Additionally, we have added a (critical, for NICHES analysis) step where we limit ALRA to operating on genes that are expressed in at least a minimum number of cells, usually 25 or 50. This is sort of a duct-tape solution, but it works pretty well at reducing 'false positives' i.e., genes that are highly specific but have only with only one or two total transcripts in the entire dataset getting imputed to hundreds or sometimes thousands of positive values. This minor alteration has massively improved the reliability of our ALRA-imputed results, i.e., the imputed trends agree much more with the source RNA trends.

iichelhadi commented 8 months ago

thank you for the reply. I am integrating a large number of studies using Harmony and wasn't sure if I should use ALRA after integration. Before integration doesn't work in my hands. Some of my datasets are from old sequencing platforms that have really high sequencing depths but the majority are 10X but also variable in some cases. Before integrating I perform normalization and scaling while correcting for percent mito, UMI count and gene counts and for Harmony I integrate on batches. I am not sure if I can run ALRA after Harmony integration

RaredonLab commented 8 months ago

Interesting. I would be curious to see results of ALRA after integration by Harmony or others. I still think it probably needs to be imputed as a large global object for cross-sample trends to be preserved well, but I could be wrong. Also, it's tricky because integrated values are I think basically never supposed to be used for differential testing / analysis, since they can be wildly different from the normalized values and can't really be interpreted as 'expression level' -- this post talks about this a lot and links to an extended network of posts discussing this issue: https://github.com/satijalab/seurat/discussions/5452

iichelhadi commented 8 months ago

Thank you. will look into this Regards

ssukumaran2 commented 2 months ago

I would be cautious about integrating data and then imputing based on an integrated ('pseudo-value') data slot. I think ALRA is only designed to take normalized data matrices (not integrated pseudo-value matrices) as input. But maybe I am misunderstanding the above comment.

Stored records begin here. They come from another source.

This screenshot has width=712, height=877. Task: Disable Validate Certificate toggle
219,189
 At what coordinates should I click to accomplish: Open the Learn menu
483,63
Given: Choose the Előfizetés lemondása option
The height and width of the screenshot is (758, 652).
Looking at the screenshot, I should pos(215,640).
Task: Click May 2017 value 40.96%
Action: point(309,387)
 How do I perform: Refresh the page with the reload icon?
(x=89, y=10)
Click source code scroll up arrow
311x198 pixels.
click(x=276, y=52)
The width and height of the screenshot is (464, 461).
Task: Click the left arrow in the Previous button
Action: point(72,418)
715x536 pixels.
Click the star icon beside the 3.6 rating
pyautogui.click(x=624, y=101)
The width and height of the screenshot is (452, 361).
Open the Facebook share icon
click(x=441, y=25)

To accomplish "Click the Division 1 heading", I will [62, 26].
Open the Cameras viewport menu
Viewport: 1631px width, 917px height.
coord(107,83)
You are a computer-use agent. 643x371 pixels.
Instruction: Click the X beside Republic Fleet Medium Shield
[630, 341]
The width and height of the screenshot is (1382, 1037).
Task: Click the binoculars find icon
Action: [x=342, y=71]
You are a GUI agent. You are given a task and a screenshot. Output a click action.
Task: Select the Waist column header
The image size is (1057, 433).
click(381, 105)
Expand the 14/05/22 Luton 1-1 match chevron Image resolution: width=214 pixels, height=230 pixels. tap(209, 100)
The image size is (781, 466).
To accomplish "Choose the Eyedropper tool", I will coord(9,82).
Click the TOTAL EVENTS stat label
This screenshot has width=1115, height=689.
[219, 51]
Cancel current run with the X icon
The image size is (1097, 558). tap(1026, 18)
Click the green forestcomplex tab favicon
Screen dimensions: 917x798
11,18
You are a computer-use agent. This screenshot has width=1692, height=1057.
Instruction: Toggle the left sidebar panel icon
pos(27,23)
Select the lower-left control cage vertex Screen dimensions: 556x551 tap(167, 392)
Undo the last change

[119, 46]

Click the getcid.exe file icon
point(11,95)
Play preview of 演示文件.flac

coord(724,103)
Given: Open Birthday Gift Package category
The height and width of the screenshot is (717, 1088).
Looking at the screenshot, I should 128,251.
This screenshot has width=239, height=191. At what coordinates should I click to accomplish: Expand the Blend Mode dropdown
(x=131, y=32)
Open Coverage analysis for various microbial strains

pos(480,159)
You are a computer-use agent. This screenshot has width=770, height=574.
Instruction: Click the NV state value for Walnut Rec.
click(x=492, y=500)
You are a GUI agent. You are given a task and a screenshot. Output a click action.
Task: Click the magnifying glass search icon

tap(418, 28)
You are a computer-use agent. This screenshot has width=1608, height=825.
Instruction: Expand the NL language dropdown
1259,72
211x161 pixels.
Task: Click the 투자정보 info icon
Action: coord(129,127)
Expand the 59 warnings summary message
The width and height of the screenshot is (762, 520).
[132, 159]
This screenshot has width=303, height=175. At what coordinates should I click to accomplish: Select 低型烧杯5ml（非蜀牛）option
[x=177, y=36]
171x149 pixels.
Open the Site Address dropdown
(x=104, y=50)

Bottom line: our group is at this point using ALRA almost exclusively on 'total datasets'. This is because Dr. Linderman, the lead author on the ALRA study, explained to us that you want ALRA to be working with the same variance that is to be studied. So, we merge all of our samples into one object, and then impute that whole object. Generally requires cluster-level compute resources for greater than 40,000 cells.

Additionally, we have added a (critical, for NICHES analysis) step where we limit ALRA to operating on genes that are expressed in at least a minimum number of cells, usually 25 or 50. This is sort of a duct-tape solution, but it works pretty well at reducing 'false positives' i.e., genes that are highly specific but have only with only one or two total transcripts in the entire dataset getting imputed to hundreds or sometimes thousands of positive values. This minor alteration has massively improved the reliability of our ALRA-imputed results, i.e., the imputed trends agree much more with the source RNA trends.

Hi, Thanks for this information. Can you please share the code to limit ALRA to operating on genes that are expressed in at least a minimum number of cells, usually 25 or 50. I see the thresh arguement default settings at 6, but not sure if this is where to set it. Thanks!